*Data provided*
......
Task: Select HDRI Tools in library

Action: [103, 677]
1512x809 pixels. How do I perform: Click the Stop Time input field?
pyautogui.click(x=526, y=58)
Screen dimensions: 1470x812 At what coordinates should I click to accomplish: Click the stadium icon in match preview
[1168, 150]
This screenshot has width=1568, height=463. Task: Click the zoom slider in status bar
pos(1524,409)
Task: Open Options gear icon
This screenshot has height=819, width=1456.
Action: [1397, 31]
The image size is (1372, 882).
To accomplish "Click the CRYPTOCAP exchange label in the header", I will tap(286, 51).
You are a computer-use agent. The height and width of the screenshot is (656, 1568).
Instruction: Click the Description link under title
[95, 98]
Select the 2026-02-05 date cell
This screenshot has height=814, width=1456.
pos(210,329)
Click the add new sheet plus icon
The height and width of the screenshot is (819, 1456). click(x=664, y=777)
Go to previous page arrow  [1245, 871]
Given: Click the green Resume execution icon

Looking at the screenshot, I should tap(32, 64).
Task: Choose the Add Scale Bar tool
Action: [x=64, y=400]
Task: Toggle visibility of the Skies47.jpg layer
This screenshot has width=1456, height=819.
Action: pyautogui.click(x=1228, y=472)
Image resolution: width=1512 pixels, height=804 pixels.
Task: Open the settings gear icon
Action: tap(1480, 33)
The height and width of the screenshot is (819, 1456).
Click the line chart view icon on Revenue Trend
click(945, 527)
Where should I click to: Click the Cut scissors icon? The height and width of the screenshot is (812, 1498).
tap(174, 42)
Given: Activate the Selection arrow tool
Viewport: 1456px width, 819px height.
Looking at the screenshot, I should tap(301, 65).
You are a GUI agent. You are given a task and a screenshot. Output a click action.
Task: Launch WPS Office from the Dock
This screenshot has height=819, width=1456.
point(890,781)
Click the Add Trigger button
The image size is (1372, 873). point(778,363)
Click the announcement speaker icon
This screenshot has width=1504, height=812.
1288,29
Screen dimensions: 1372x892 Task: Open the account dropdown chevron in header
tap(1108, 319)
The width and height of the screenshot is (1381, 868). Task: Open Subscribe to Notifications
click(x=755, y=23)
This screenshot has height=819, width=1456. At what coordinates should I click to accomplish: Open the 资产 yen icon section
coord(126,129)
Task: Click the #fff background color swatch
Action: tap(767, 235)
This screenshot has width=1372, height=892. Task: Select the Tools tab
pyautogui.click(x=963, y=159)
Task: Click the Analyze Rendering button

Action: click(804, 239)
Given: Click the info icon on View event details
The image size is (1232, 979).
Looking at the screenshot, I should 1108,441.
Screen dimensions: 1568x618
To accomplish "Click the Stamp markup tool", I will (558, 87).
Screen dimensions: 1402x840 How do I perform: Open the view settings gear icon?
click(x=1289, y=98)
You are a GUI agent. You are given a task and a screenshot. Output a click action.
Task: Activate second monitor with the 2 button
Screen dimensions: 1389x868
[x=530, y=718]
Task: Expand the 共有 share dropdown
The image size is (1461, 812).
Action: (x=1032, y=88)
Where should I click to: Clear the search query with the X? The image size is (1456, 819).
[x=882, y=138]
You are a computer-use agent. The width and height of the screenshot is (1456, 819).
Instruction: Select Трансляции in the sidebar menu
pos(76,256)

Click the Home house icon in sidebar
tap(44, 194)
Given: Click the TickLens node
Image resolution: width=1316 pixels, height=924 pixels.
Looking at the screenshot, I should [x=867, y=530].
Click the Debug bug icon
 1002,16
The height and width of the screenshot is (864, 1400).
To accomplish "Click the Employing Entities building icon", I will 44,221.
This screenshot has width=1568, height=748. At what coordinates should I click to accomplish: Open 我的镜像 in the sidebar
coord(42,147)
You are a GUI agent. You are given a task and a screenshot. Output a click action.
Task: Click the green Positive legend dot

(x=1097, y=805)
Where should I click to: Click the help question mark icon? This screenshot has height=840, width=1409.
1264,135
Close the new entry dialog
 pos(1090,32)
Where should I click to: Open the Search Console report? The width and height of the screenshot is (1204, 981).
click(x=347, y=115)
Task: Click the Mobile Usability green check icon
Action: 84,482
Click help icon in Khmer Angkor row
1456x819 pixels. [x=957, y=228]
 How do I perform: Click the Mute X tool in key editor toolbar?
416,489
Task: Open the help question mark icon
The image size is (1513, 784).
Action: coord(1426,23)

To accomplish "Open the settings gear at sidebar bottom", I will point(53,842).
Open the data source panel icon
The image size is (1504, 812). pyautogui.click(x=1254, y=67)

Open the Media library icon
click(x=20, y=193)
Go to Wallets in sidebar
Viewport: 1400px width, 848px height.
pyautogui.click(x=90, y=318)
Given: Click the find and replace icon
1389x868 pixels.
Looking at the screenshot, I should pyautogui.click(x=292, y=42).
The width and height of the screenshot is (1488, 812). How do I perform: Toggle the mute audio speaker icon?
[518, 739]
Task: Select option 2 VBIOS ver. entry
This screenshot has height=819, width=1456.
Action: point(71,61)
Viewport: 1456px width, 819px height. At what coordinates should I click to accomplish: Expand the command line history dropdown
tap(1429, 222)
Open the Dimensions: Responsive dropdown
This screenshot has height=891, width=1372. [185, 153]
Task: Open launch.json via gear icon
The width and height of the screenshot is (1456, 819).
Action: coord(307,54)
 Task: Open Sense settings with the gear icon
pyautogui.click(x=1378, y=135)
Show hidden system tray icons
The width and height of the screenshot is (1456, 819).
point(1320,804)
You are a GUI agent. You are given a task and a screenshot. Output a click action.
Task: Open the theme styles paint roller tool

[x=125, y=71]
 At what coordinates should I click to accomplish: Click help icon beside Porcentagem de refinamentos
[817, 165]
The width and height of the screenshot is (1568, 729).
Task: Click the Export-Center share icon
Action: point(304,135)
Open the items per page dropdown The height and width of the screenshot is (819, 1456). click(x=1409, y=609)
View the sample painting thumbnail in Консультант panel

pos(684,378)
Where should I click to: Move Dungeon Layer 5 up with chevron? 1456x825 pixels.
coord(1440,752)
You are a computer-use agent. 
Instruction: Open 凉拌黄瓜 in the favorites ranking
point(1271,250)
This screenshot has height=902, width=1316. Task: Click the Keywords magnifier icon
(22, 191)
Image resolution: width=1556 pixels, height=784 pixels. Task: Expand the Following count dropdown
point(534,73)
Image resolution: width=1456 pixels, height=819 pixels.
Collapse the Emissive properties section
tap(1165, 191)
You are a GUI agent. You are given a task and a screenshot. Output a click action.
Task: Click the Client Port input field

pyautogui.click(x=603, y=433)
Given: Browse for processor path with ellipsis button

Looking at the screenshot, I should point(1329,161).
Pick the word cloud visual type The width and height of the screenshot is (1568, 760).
......
*Problem*
Each line of the records above, from the first through the one containing "Go to previous", is to be retyped exactly; no other line belongs.

*Solution for this exercise*
Task: Select HDRI Tools in library

Action: [103, 677]
1512x809 pixels. How do I perform: Click the Stop Time input field?
pyautogui.click(x=526, y=58)
Screen dimensions: 1470x812 At what coordinates should I click to accomplish: Click the stadium icon in match preview
[1168, 150]
This screenshot has width=1568, height=463. Task: Click the zoom slider in status bar
pos(1524,409)
Task: Open Options gear icon
This screenshot has height=819, width=1456.
Action: [1397, 31]
The image size is (1372, 882).
To accomplish "Click the CRYPTOCAP exchange label in the header", I will tap(286, 51).
You are a computer-use agent. The height and width of the screenshot is (656, 1568).
Instruction: Click the Description link under title
[95, 98]
Select the 2026-02-05 date cell
This screenshot has height=814, width=1456.
pos(210,329)
Click the add new sheet plus icon
The height and width of the screenshot is (819, 1456). click(x=664, y=777)
Go to previous page arrow  [1245, 871]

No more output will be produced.